Fabrication of the semiconductor laser employs a crystal growing method such as a metal organic vapor phase epitaxy (MOVPE) method. By the use of such a crystal growing method, the n-GaAs buffer layer 2, the n-(Al.sub.0.7 Ga.sub.0.3).sub.0.51 In.sub.0.49 P cladding layer 3, the Ga.sub.0.51 In.sub.0.49 P active layer 4, the p-(Al.sub.0.7 Ga.sub.0.3).sub.0.51 In.sub.0.49 P cladding layer 5, and the p-Ga.sub.0.51 In.sub.0.49 P layer 6 are grown upon the n-GaAs substrate 1 in the respective order. Next, by photolithography and etching, the p-(Al.sub.0.7 Ga.sub.0.3).sub.0.51 In.sub.0.49 P cladding layer 5 and the p-Ga.sub.0.51 In.sub.0.49 P layer 6 are etched so as to form a stripe-shaped ridge. Then, by an MOVPE method or the like, the n-GaAs current blocking layer 13 is selectively grown on the side slopes of the stripe-shaped ridge, and the p-GaAs capping layer 9 is grown on the n-GaAs current blocking layer 13. The p-side electrode 10 and the n-side electrode 11 are formed, respectively, upon the p-GaAs capping layer 9 and upon the bottom side of the substrate 1.
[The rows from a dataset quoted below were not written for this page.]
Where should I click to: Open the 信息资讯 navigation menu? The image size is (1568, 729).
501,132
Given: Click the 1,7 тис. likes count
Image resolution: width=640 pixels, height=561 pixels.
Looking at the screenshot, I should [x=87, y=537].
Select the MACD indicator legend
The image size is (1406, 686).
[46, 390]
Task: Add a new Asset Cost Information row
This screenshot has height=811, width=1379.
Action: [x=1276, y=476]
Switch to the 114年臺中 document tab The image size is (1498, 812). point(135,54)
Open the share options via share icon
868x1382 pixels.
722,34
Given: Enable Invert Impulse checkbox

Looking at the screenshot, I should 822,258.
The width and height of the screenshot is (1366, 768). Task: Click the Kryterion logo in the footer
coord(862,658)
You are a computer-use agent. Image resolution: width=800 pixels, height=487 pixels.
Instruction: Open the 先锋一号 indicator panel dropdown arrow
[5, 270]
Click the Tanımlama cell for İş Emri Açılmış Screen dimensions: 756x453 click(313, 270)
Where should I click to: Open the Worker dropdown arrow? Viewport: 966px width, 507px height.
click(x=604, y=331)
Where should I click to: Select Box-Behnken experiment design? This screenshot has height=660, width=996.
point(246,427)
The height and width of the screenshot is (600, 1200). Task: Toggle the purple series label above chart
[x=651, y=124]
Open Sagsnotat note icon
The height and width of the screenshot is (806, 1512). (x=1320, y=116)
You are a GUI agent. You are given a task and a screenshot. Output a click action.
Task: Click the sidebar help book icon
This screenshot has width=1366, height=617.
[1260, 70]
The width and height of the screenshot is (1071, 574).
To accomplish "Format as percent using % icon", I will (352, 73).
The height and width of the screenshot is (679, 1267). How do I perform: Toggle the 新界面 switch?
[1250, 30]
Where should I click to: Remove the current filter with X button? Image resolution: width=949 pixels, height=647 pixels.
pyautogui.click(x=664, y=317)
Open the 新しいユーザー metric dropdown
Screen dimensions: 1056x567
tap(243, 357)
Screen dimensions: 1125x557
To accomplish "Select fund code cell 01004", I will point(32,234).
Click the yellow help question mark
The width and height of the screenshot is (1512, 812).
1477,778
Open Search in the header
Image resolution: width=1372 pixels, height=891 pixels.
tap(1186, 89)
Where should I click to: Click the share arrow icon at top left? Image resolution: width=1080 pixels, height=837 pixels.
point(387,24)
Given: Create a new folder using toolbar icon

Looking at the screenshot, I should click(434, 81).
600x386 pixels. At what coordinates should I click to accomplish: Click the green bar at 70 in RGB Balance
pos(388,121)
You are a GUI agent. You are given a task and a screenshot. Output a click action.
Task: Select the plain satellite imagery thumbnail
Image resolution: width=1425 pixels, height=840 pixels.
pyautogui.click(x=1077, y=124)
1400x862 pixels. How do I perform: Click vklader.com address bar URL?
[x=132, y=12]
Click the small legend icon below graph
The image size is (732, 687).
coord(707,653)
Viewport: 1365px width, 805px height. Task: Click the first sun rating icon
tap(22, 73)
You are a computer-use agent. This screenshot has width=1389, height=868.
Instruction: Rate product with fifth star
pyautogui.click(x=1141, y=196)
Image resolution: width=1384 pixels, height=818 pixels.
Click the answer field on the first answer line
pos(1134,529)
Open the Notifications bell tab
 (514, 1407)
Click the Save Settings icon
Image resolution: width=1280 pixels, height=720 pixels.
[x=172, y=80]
According to a semiconductor laser of this structure, a current can be confined by the n-GaAs current blocking layer 13. Moreover, by etching the p-(Al.sub.0.7 Ga.sub.0.3).sub.0.51 In.sub.0.49 P cladding layer 5 to form stripe-shaped ridge having a trapezoidal cross section, effective refractive indices inside and outside stripe-shaped ridge can be made to have a difference which meets the requirements of a single lateral mode by optimizing the height and width of the trapezoid. As a result, light can be effectively contained in a predetermined region of the Ga.sub.0.51 In.sub.0.49 P active layer 4, the predetermined region being under the stripe-shaped ridge of the p-(Al.sub.0.7 Ga.sub.0.3).sub.0.51 In.sub.0.49 P cladding layer 5. A typical width of each stripe of the stripe-shaped ridge is about 5 .mu.m.
However, in the above-mentioned conventional semiconductor laser shown in FIG. 10, the current blocking layer 13 is made of GaAs, which has a smaller energy band gap than that of the Ga.sub.0.51 In.sub.0.49 P active layer 4. As a result, the current blocking layer 13 serves to absorb light, that is, a large amount of light is lost so that a propagation loss .alpha..sub.i which occurs when light is propagated through a cavity of the semiconductor laser is as large as about 15 cm.sup.-1. This causes the external differential quantum efficiency to be as small as about 60%. Moreover, the kink level is as small as about 12 mW. Kinks are known to occur when the lateral mode shifts. In the semiconductor laser of the above structure, since the fundamental mode and higher modes have only small differences in gain, an increase of an injected current can easily cause one mode to shift to another; therefore kinks are likely to occur.
As has been described, the conventional structure cannot realize a semiconductor laser with a high output of light, due to the small external differential quantum efficiency and low stability of the fundamental lateral mode.